I poured another wine and we waited. When the poor sad, crumpled blackened eggplant had cooled enough, she picked off the charred skin. The inside flesh was soft and well cooked. She mashed it with a fork, then stirred in garlic, lemon juice, tahini, salt and a drizzle of good olive oil, mixing it well but not thrashing the life out of it. She tasted it then pushed the bowl toward me. "Try it," she said.
I tasted. It was fabulous. Perfect. The exact flavor I'd fallen in love with at the restaurants and hadn't been able to replicate. I'd had all the right ingredients all along.

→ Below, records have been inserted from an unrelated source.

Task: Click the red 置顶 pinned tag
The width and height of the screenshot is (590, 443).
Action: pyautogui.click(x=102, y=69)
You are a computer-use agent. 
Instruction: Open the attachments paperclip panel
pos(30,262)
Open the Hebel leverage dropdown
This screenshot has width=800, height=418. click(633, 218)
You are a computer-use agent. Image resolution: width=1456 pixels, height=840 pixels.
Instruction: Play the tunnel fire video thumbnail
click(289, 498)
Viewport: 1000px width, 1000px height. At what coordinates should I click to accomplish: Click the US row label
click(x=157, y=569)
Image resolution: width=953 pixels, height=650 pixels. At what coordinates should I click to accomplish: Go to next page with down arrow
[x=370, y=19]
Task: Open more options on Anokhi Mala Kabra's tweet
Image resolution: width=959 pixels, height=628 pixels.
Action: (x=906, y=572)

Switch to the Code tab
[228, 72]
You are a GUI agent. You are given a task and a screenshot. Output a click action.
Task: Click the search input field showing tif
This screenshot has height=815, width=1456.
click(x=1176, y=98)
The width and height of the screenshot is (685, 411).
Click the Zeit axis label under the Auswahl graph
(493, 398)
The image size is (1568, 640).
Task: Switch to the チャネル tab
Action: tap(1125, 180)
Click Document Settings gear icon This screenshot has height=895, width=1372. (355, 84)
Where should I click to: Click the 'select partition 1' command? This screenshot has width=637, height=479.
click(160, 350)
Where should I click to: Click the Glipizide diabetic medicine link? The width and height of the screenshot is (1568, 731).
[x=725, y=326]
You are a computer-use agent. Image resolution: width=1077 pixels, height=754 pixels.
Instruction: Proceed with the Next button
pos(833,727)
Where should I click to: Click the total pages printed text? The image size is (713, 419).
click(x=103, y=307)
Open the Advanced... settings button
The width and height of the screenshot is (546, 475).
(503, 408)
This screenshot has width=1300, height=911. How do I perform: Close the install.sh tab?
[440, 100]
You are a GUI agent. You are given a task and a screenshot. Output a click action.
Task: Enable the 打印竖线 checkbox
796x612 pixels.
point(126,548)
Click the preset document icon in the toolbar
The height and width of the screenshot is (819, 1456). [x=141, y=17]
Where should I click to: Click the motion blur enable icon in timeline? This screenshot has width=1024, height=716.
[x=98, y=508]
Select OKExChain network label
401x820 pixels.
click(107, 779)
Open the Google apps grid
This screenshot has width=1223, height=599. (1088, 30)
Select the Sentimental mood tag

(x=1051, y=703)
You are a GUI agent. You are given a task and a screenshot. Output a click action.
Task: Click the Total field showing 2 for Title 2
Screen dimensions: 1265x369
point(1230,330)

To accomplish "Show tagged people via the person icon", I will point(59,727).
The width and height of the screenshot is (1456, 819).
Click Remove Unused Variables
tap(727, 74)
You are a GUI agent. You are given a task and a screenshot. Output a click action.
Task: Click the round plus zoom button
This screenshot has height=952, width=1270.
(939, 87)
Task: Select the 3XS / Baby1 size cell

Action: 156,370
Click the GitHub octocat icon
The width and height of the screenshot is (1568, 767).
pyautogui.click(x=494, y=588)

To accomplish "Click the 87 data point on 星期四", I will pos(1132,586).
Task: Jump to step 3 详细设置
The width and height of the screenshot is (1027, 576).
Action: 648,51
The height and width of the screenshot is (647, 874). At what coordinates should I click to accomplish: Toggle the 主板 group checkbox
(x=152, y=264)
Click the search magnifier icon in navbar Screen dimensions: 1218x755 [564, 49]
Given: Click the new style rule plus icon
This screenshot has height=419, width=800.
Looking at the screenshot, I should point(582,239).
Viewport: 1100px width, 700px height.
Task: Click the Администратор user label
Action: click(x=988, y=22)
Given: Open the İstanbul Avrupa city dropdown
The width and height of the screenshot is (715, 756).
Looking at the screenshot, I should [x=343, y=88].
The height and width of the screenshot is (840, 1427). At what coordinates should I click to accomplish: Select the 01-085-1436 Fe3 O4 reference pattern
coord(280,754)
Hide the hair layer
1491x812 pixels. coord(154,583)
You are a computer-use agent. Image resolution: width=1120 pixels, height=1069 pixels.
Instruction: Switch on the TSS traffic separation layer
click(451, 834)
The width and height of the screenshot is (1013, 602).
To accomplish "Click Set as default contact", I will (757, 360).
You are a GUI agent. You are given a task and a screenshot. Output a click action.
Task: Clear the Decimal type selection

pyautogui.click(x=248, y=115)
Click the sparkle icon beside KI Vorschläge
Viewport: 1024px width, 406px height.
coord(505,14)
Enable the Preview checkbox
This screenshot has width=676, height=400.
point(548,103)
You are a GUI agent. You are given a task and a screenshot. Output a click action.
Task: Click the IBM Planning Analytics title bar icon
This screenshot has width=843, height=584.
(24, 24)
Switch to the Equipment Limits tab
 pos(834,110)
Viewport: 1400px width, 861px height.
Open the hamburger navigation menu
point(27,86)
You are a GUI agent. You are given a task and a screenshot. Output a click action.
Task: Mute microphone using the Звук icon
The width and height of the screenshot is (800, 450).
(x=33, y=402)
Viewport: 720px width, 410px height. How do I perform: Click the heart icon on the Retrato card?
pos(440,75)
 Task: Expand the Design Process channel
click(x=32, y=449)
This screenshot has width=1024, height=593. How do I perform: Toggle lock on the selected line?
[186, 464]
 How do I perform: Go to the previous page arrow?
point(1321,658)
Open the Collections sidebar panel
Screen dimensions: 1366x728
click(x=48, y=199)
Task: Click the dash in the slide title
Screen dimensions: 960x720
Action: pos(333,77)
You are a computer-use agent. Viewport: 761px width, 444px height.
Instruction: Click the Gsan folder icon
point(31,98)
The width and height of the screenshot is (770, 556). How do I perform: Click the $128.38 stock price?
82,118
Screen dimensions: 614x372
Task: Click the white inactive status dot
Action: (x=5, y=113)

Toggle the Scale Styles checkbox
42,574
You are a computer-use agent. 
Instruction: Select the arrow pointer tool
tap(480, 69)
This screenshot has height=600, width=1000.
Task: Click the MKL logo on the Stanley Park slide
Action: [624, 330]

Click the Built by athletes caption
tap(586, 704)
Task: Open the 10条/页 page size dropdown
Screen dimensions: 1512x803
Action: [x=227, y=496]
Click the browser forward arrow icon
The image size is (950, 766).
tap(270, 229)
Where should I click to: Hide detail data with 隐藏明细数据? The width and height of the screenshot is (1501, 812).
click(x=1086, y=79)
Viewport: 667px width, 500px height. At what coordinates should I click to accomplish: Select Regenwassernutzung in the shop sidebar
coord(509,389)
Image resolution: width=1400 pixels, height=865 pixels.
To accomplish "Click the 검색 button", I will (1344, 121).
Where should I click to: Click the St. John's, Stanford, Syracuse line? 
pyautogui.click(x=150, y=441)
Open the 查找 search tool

What was missing was the smoky flavor that had come from cooking the eggplant directly
on the flame.
For me, all those years ago, it was the Secret of Babaganoush and I think of my friend Mae every time I make it. I've seen that method of cooking the eggplants show up in recipes since, but a distressing number still talk about cutting the eggplant in half and baking it in the oven or under a grill, which is what I'd been trying all those years ago. Useless!
It's even better cooking them on a wood fire barbecue, BTW, and utter bliss is to slow roast/char peppers the same way. The most popular peppers to roast are red bell peppers, but for my money, though they're fiddlier to handle and have less flesh, the most delicious are the long yellow peppers — sweet or hot. I strip off the blackened skin and chop them into chunks with my kitchen scissors — inside with seeds and all — add lemon juice, crushed garlic, salt, olive oil, and the juice of the peppers and let cool. Absolutely delish!